Write back each entry precisely as it is given.
** Excerpted data follows **
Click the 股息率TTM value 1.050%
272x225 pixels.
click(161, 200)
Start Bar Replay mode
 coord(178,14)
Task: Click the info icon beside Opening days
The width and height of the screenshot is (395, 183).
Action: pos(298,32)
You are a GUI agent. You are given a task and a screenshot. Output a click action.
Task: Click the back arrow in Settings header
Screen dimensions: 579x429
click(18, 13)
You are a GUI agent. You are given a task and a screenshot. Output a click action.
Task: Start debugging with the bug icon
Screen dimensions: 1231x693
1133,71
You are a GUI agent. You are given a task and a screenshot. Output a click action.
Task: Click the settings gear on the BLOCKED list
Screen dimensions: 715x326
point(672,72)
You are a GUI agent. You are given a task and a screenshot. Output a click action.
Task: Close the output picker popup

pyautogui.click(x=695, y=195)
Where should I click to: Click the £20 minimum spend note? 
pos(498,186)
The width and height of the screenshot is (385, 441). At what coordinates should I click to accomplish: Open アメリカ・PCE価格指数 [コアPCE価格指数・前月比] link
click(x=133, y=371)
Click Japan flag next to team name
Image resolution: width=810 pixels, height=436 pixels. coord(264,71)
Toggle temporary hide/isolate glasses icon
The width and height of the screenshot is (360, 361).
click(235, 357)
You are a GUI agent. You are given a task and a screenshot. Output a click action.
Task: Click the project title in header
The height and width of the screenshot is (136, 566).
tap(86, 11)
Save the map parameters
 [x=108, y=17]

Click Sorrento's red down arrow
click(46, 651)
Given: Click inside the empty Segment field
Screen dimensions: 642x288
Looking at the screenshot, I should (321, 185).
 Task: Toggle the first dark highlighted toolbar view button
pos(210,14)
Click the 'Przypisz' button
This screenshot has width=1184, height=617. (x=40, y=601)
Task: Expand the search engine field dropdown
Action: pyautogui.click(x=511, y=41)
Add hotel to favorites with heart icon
** End of Excerpted data **
### Solution
Click the 股息率TTM value 1.050%
272x225 pixels.
click(161, 200)
Start Bar Replay mode
 coord(178,14)
Task: Click the info icon beside Opening days
The width and height of the screenshot is (395, 183).
Action: pos(298,32)
You are a GUI agent. You are given a task and a screenshot. Output a click action.
Task: Click the back arrow in Settings header
Screen dimensions: 579x429
click(18, 13)
You are a GUI agent. You are given a task and a screenshot. Output a click action.
Task: Start debugging with the bug icon
Screen dimensions: 1231x693
1133,71
You are a GUI agent. You are given a task and a screenshot. Output a click action.
Task: Click the settings gear on the BLOCKED list
Screen dimensions: 715x326
point(672,72)
You are a GUI agent. You are given a task and a screenshot. Output a click action.
Task: Close the output picker popup

pyautogui.click(x=695, y=195)
Where should I click to: Click the £20 minimum spend note? 
pos(498,186)
The width and height of the screenshot is (385, 441). At what coordinates should I click to accomplish: Open アメリカ・PCE価格指数 [コアPCE価格指数・前月比] link
click(x=133, y=371)
Click Japan flag next to team name
Image resolution: width=810 pixels, height=436 pixels. coord(264,71)
Toggle temporary hide/isolate glasses icon
The width and height of the screenshot is (360, 361).
click(235, 357)
You are a GUI agent. You are given a task and a screenshot. Output a click action.
Task: Click the project title in header
The height and width of the screenshot is (136, 566).
tap(86, 11)
Save the map parameters
 [x=108, y=17]

Click Sorrento's red down arrow
click(46, 651)
Given: Click inside the empty Segment field
Screen dimensions: 642x288
Looking at the screenshot, I should (321, 185).
 Task: Toggle the first dark highlighted toolbar view button
pos(210,14)
Click the 'Przypisz' button
This screenshot has width=1184, height=617. (x=40, y=601)
Task: Expand the search engine field dropdown
Action: pyautogui.click(x=511, y=41)
Add hotel to favorites with heart icon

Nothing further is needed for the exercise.